== Selected passage ==
# Calling ALL home groomers



## joyomom (Jan 13, 2008)

After spending several hours grooming my pup, using all differnt combs, brushes, shampoos, scrubs, conditioners and "stuff", I thought it would be great if the "newbies" like me  could get some tips and advice on your routine and products and tools you love to use. :thumbsup: 
By the picture posts I know there are many of you out there, so come on and add one thing or a whole regimen used by you.


----------



## KandiMaltese (Mar 27, 2007)

Well, let's see here, I definitely love my oblong brush.. And I love my bands from Show off products :biggrin:


----------



## Furbaby's Mommie (Jul 10, 2004)

Mateo is so darling! :wub: 

I love my Chris Christensen pocket pin brush. It's the black Fusion with 27mm gold pins, and the face comb. I like the tiny "Four Paws" slicker for legs. I've used lots of shampoos over the last 16 years and like several. The Spa (Fresh scent) I'm using right now. Chris Christensen "After Bath" and then Pantene Restorative conditioner. Also CC Silk Spirits for a gloss and brushing. I use a tearless puppy shampoo on his face--diluted and in a hair color applicator bottle (easier to apply without getting in eyes). For ears Virbac Epi-Otic. For daily I clean his face with "8in1" Tear Clear pads every day.

Have very good groomers scissors, I prefer the shorter ones. A tiny palm size battery clipper for pads and other small trimming. Of course a good sharp nail cutter for small feet.


----------



## vjw (Dec 20, 2006)

Grooming Table: Pink Turntable-Style Table for Grooming Small Pets from PetEdge 
Tip: never leave your pet unattended on a grooming table

Favorite Pin Brushes:
Madan and Chris Christensen's 27 mm Pocket/Toy Fusion Brass

Favorite Slicker Type Brush:
You're really not supposed to use a slicker brush on a long coated maltese, but I wouldn't want to do without my Les Poochs green brush for getting out tangles.

Combs:
Chris Christensen Buttercomb #000 and the Face/Feet Comb #006

Rubber Bands:
The Color Coordinated Canine
(Also like their suture scissors to snip rubber bands, and a rubber band holder like they have on their site is handy)

== Given material ==
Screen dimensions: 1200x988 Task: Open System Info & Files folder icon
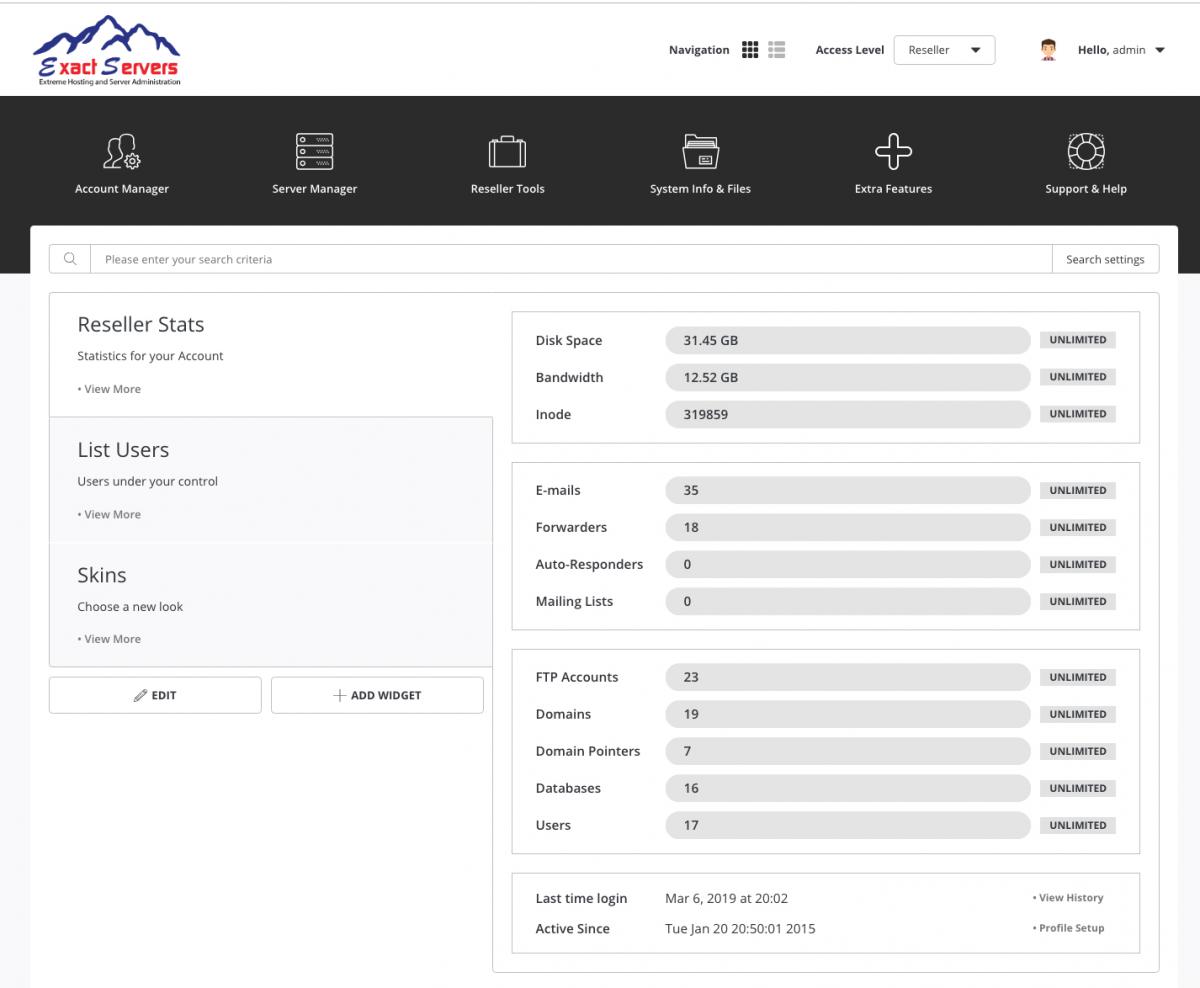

== What is needed ==
Write out the passage of the home grooming thread above between "Have very good" and "for small feet.", inclusive.

== The answer ==
Have very good groomers scissors, I prefer the shorter ones. A tiny palm size battery clipper for pads and other small trimming. Of course a good sharp nail cutter for small feet.